Here are four things that should be done by policymakers, but which will never feature in the endless submissions and advertising material soliciting donations generated by the industry:

  • Public guardians should be appointed to help make decisions for rough sleepers.
  • Outreach programs for rough sleepers must include a non-opt-out triage process to ensure the mentally ill receive rapid and appropriate treatment.
  • Mandatory drug treatment must also be expanded for the homeless, and for those at high risk of homelessness, to assist with maintaining stable accommodation and avoid evictions from public housing.
  • Modern, long term institutional care facilities offering high levels of support should also be reintroduced for the chronically homeless and gravely ill people.

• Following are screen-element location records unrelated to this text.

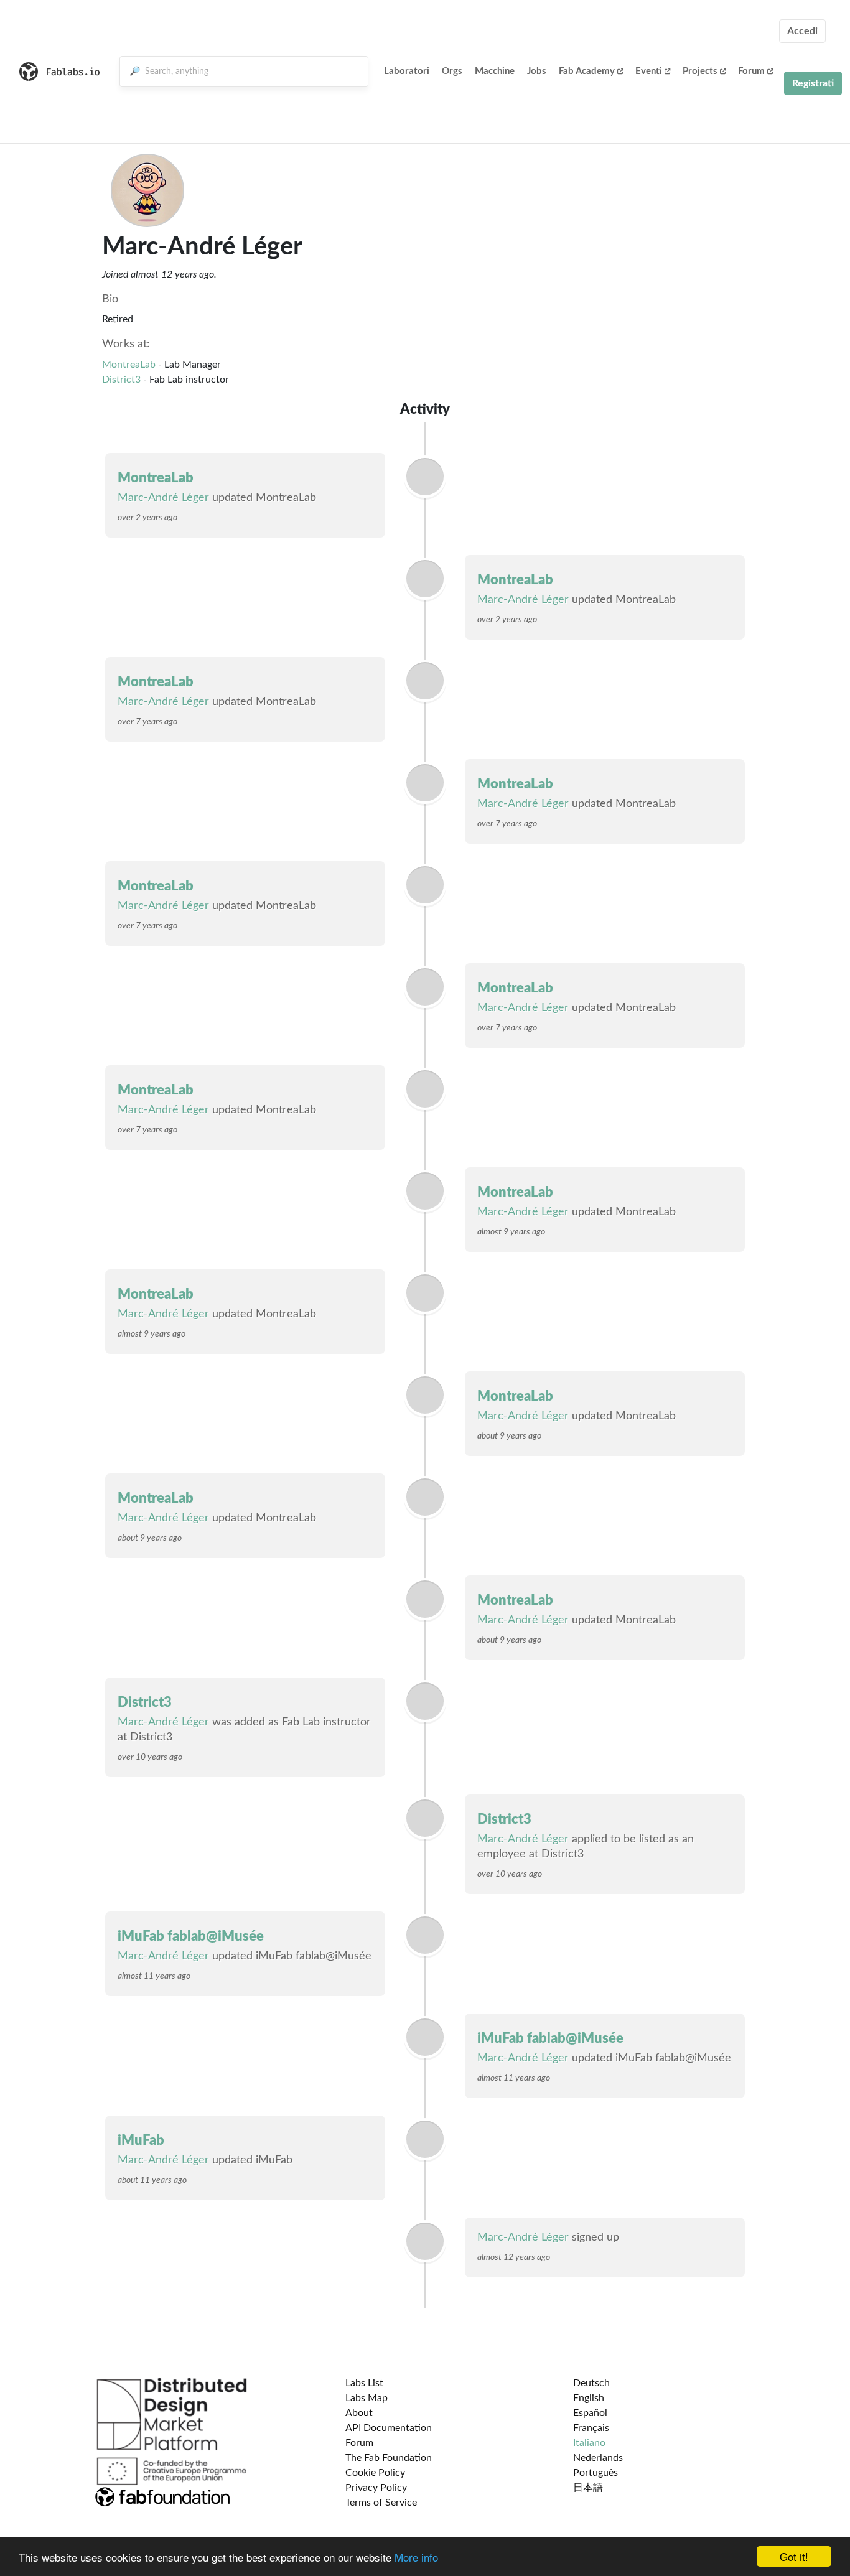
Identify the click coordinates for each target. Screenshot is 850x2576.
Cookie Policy (375, 2473)
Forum (751, 71)
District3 (121, 380)
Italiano (589, 2443)
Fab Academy (587, 71)
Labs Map (366, 2398)
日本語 (588, 2488)
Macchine (495, 71)
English (588, 2398)
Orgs (452, 71)
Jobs (536, 71)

If we really want to end homelessness, we need to implement the genuine solutions required to help the homeless get off the streets, into necessary treatment, and into appropriate places of care and safety.

These solutions aren’t fashionable, and don’t afford CEOs of corporations the chance to virtue signal by pretending to sleep rough once a year in the name of helping end homelessness in Australia.

But these real solutions would save rough sleepers from continuing to live and die on the streets with their ‘rights’ saluted but their health and life expectancy ignored.

Dr Carlos d’Abrera is a psychiatrist and Research Associate at the Centre for Independent Studies, and author of the research report, Dying with their Rights On: The Myths and Realities of Ending Homelessness in Australia.